- _WHAT TO DO_:
Print every line from the one with "You are a computer-use agent." through the one with "click(x=1560, y=1103)", leaving the pictures out.

- _GIVEN ENTRIES_:
------------------------------------------------------------
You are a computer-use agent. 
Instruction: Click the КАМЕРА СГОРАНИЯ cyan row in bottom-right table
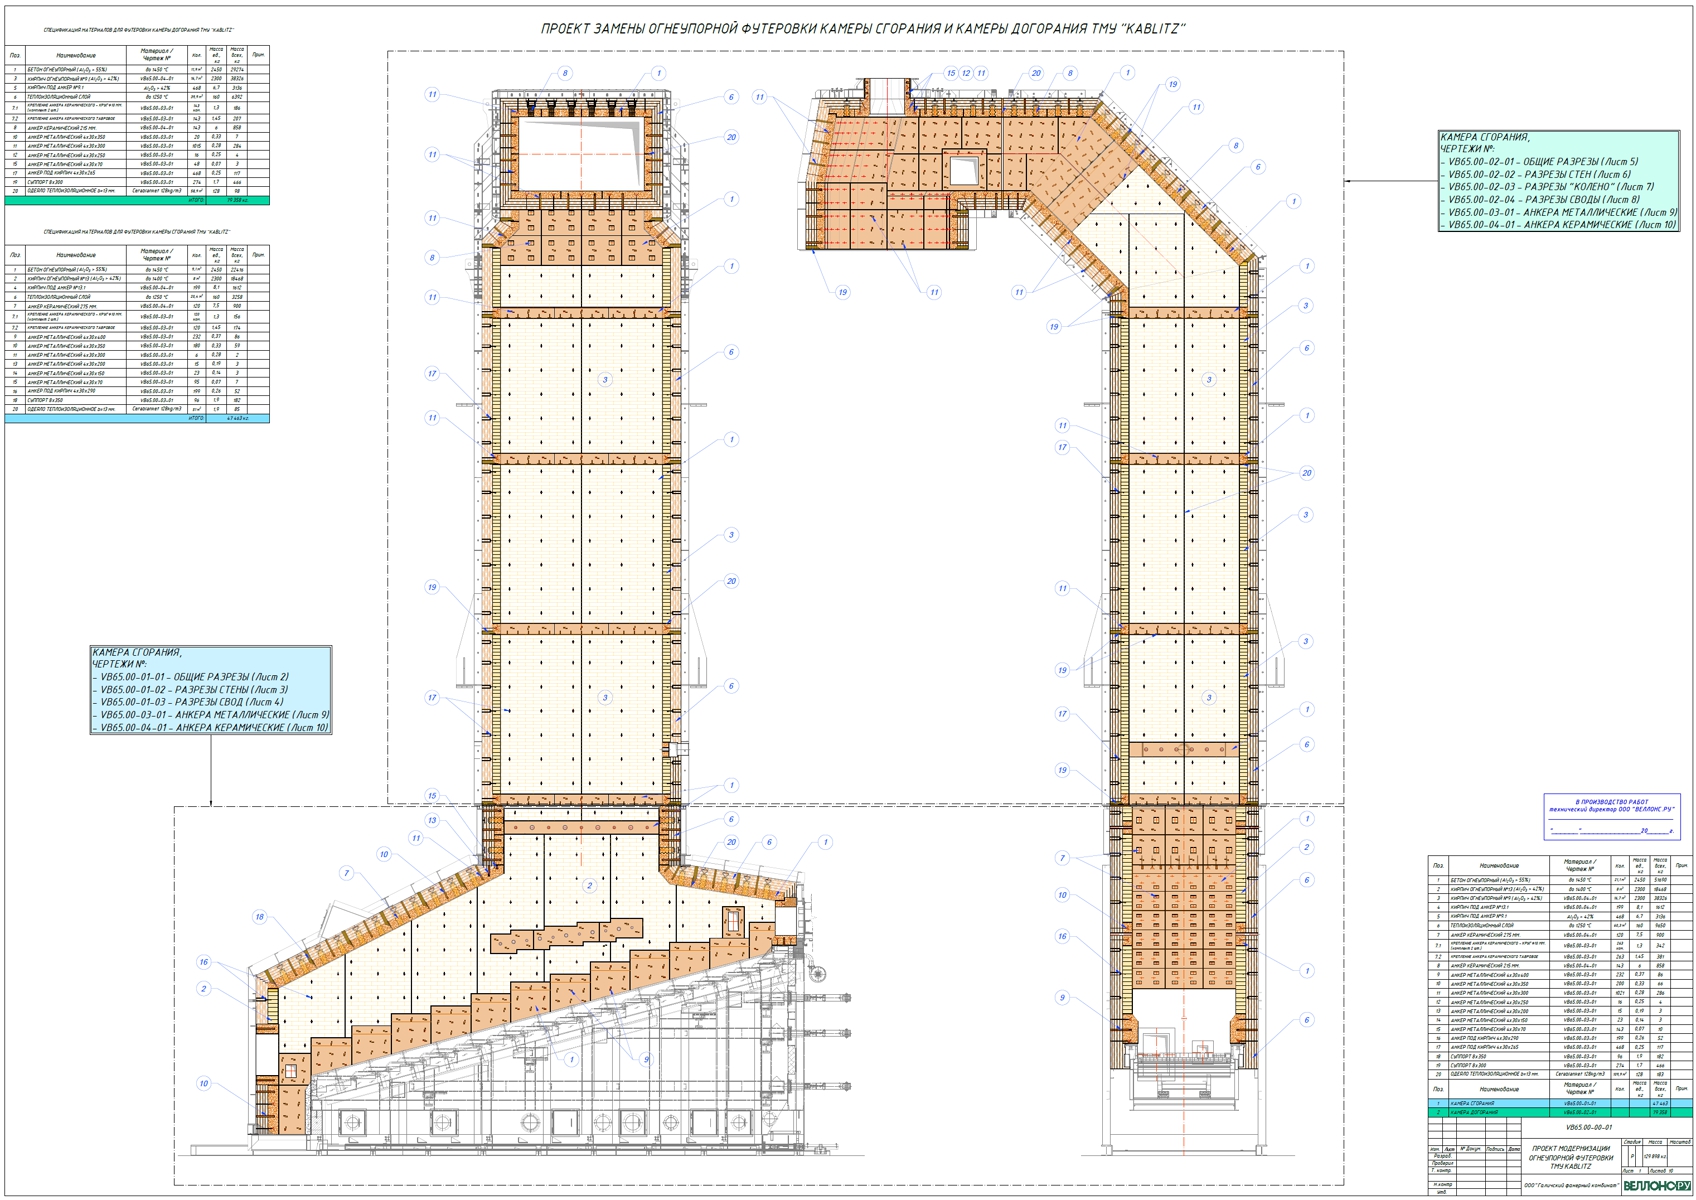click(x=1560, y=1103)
------------------------------------------------------------
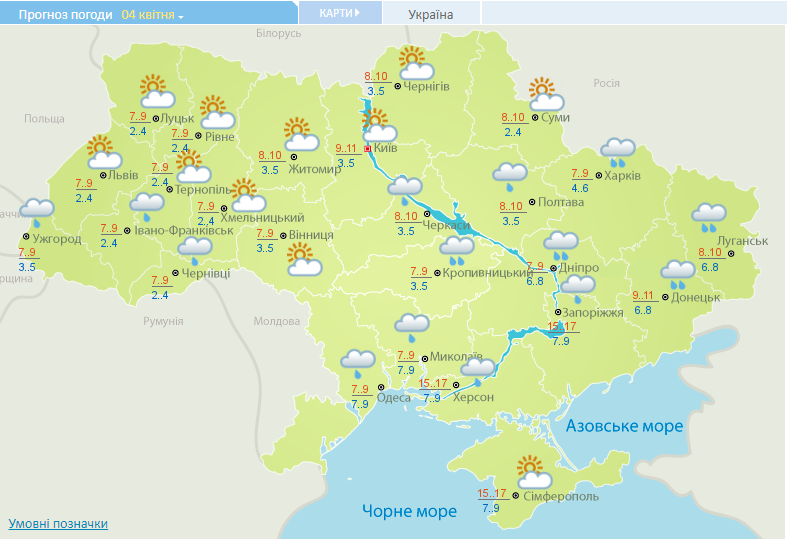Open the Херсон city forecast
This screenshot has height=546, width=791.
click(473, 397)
------------------------------------------------------------
- _RESPONSE FOR THIS EXERCISE_:
You are a computer-use agent. 
Instruction: Click the КАМЕРА СГОРАНИЯ cyan row in bottom-right table
click(x=1560, y=1103)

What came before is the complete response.